Indeed the language of natural rights skews the debate towards maximum protection of the author as against the public's interest in maximum creation and access. As Craig contends, when finding infringement or refusing a fair dealing defence, it is the sine qua none of the natural rights champion to preface his argument with a "sentimental passage depicting the author's position in terms of entitlement, effort, and labour" and to contrast this with an account of the defendant as lazy, opportunistic, or scheming. This is exactly what the court does in Koons.

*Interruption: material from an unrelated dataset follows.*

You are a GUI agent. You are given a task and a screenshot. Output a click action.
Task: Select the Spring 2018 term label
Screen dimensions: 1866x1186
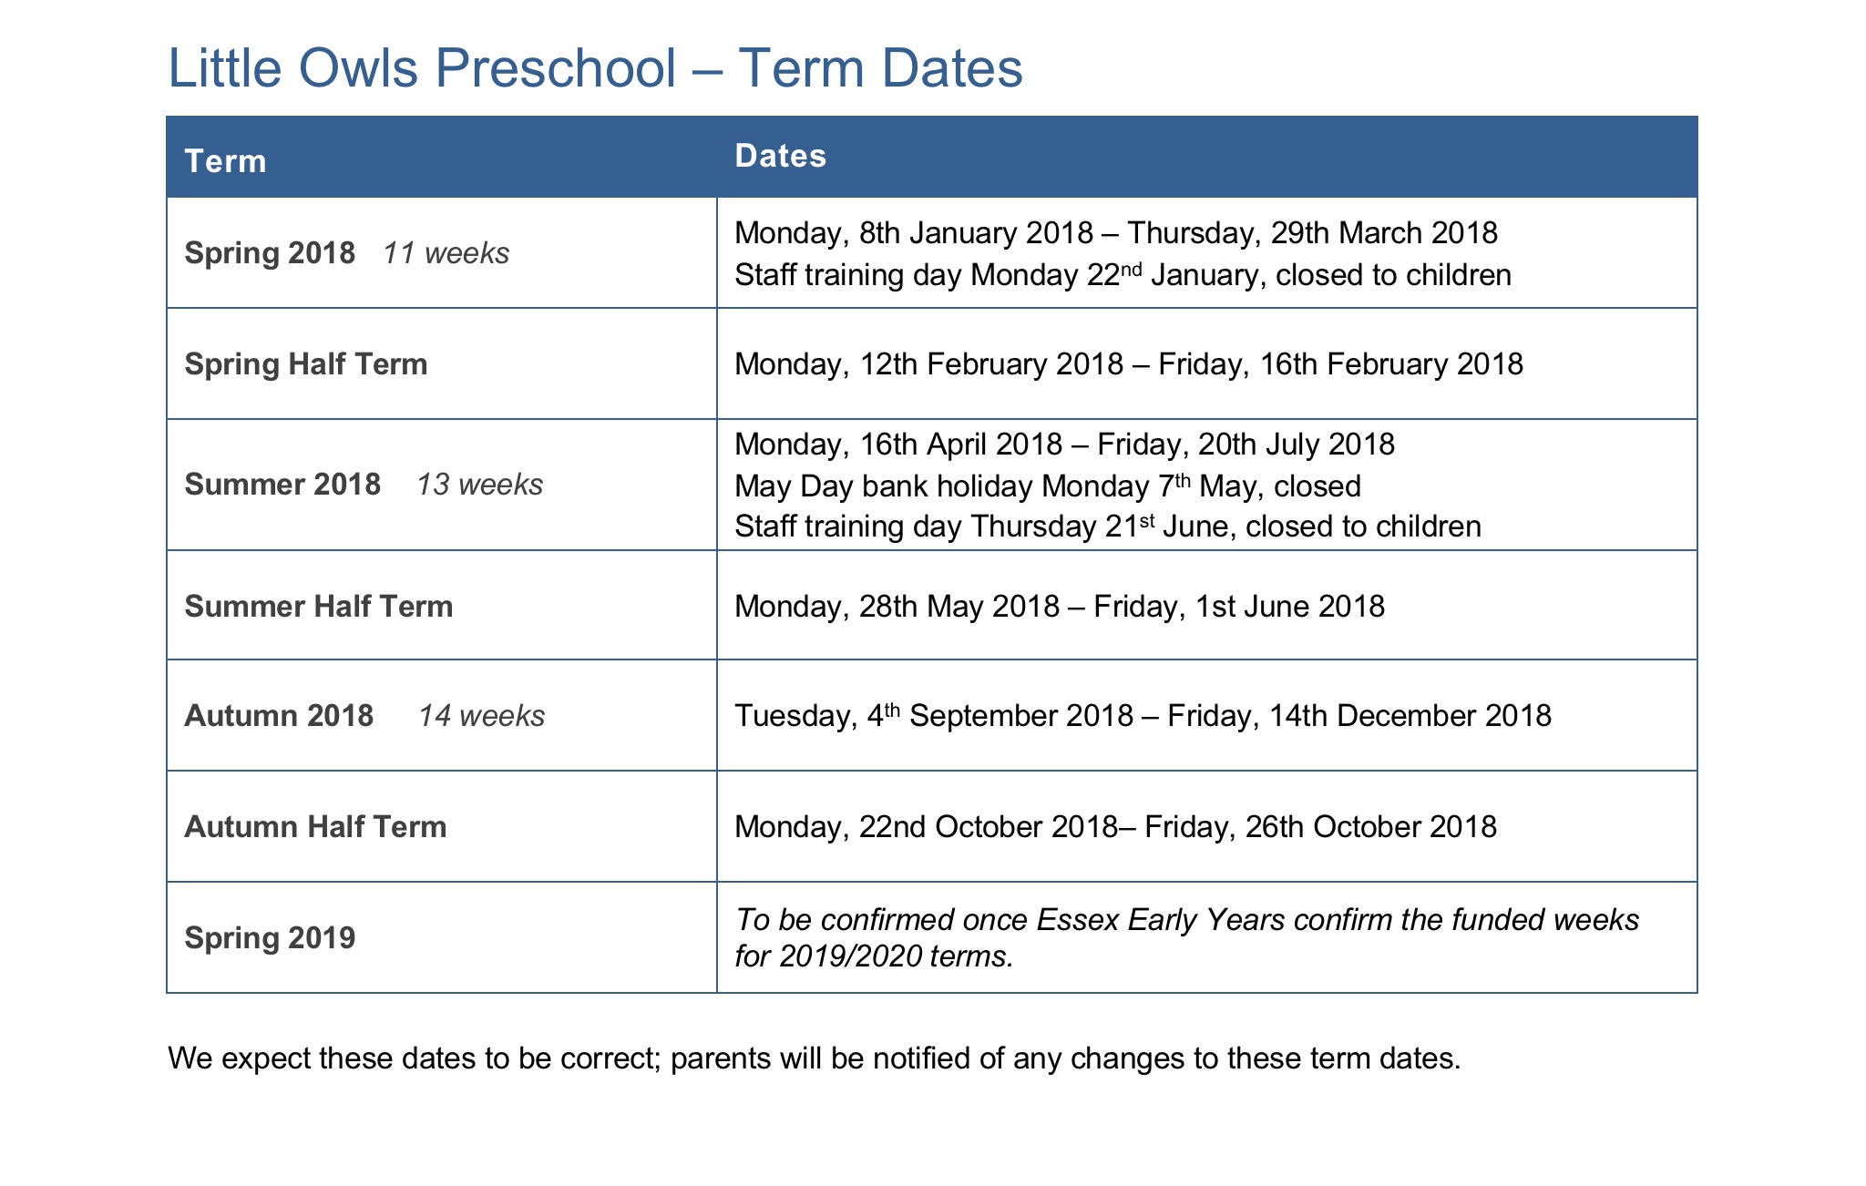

Rogers is seen as the diligent creator, whiling away in his humble workshop, "making his living by creating, exhibiting" and publishing. Koons on the other hand is portrayed as some kind of scheming charlatan and his work as "deliberate" copying, "plagiarism" and "piracy. " Moreover, the court accuses him of assuming that he could get away with piracy because he was a "significant player in the art business. " [emphasis mine] Once Koons is characterized as an "unproductive interloper" who is not capable of contributing to human knowledge or craft, the court can comfortably disregard his claim.
Moreover, when pride of place is given to the rights of the original creator "the dialogic processes of cultural production become insignificant" and anyone who makes use of the original creator's product for their own creative activity becomes a thief. As Craig argues, the goals of maximizing social welfare and cultural production are only attainable if it is acknowledged that "circulation, transformation and consumption" are important in their own right.
Craig contends that this focus on the moral supremacy of the original creator leads to a very narrow approach to the fair dealing defence "regardless of the social and political value" of the transformative uses made of already copyrighted works. It is abundantly clear that the court in Koons is so fixated on the "drowned and saved", "creator/interloper" natural rights bias that it cannot fairly consider the extent to which Koons creation is in fact new, creative, and valuable in its own right.